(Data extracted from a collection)
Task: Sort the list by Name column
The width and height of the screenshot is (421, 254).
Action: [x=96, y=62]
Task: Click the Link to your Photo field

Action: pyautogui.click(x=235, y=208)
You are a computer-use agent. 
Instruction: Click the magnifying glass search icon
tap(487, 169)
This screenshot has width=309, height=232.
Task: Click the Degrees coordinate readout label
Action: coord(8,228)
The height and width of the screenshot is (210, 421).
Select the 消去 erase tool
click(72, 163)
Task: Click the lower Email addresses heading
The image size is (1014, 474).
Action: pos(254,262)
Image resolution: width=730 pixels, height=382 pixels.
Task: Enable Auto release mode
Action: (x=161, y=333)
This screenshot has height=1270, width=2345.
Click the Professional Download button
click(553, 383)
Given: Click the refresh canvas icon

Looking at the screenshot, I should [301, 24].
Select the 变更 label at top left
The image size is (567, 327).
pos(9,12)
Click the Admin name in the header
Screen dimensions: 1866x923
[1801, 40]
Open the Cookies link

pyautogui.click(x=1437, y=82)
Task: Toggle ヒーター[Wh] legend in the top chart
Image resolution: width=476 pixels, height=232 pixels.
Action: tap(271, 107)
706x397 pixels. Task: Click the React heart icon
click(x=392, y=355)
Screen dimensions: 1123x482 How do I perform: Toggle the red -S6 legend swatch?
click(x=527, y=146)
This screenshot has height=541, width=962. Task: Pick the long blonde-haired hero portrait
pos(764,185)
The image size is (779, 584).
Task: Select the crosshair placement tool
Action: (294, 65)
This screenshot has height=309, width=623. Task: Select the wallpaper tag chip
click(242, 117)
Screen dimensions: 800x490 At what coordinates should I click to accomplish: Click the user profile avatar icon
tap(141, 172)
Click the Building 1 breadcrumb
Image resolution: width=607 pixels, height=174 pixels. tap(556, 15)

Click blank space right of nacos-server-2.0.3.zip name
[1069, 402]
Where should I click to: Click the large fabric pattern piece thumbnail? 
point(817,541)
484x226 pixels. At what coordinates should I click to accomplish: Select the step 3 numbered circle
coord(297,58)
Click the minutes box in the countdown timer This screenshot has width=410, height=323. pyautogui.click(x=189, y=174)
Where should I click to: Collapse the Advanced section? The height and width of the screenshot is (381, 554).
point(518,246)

*Work to complete*. Please repeat each entry exactly as written.

*Answer to the exercise*.
Task: Sort the list by Name column
The width and height of the screenshot is (421, 254).
Action: [x=96, y=62]
Task: Click the Link to your Photo field

Action: pyautogui.click(x=235, y=208)
You are a computer-use agent. 
Instruction: Click the magnifying glass search icon
tap(487, 169)
This screenshot has width=309, height=232.
Task: Click the Degrees coordinate readout label
Action: coord(8,228)
The height and width of the screenshot is (210, 421).
Select the 消去 erase tool
click(72, 163)
Task: Click the lower Email addresses heading
The image size is (1014, 474).
Action: pos(254,262)
Image resolution: width=730 pixels, height=382 pixels.
Task: Enable Auto release mode
Action: (x=161, y=333)
This screenshot has height=1270, width=2345.
Click the Professional Download button
click(553, 383)
Given: Click the refresh canvas icon

Looking at the screenshot, I should [301, 24].
Select the 变更 label at top left
The image size is (567, 327).
pos(9,12)
Click the Admin name in the header
Screen dimensions: 1866x923
[1801, 40]
Open the Cookies link

pyautogui.click(x=1437, y=82)
Task: Toggle ヒーター[Wh] legend in the top chart
Image resolution: width=476 pixels, height=232 pixels.
Action: tap(271, 107)
706x397 pixels. Task: Click the React heart icon
click(x=392, y=355)
Screen dimensions: 1123x482 How do I perform: Toggle the red -S6 legend swatch?
click(x=527, y=146)
This screenshot has height=541, width=962. Task: Pick the long blonde-haired hero portrait
pos(764,185)
The image size is (779, 584).
Task: Select the crosshair placement tool
Action: (294, 65)
This screenshot has height=309, width=623. Task: Select the wallpaper tag chip
click(242, 117)
Screen dimensions: 800x490 At what coordinates should I click to accomplish: Click the user profile avatar icon
tap(141, 172)
Click the Building 1 breadcrumb
Image resolution: width=607 pixels, height=174 pixels. tap(556, 15)

Click blank space right of nacos-server-2.0.3.zip name
[1069, 402]
Where should I click to: Click the large fabric pattern piece thumbnail? 
point(817,541)
484x226 pixels. At what coordinates should I click to accomplish: Select the step 3 numbered circle
coord(297,58)
Click the minutes box in the countdown timer This screenshot has width=410, height=323. pyautogui.click(x=189, y=174)
Where should I click to: Collapse the Advanced section? The height and width of the screenshot is (381, 554).
point(518,246)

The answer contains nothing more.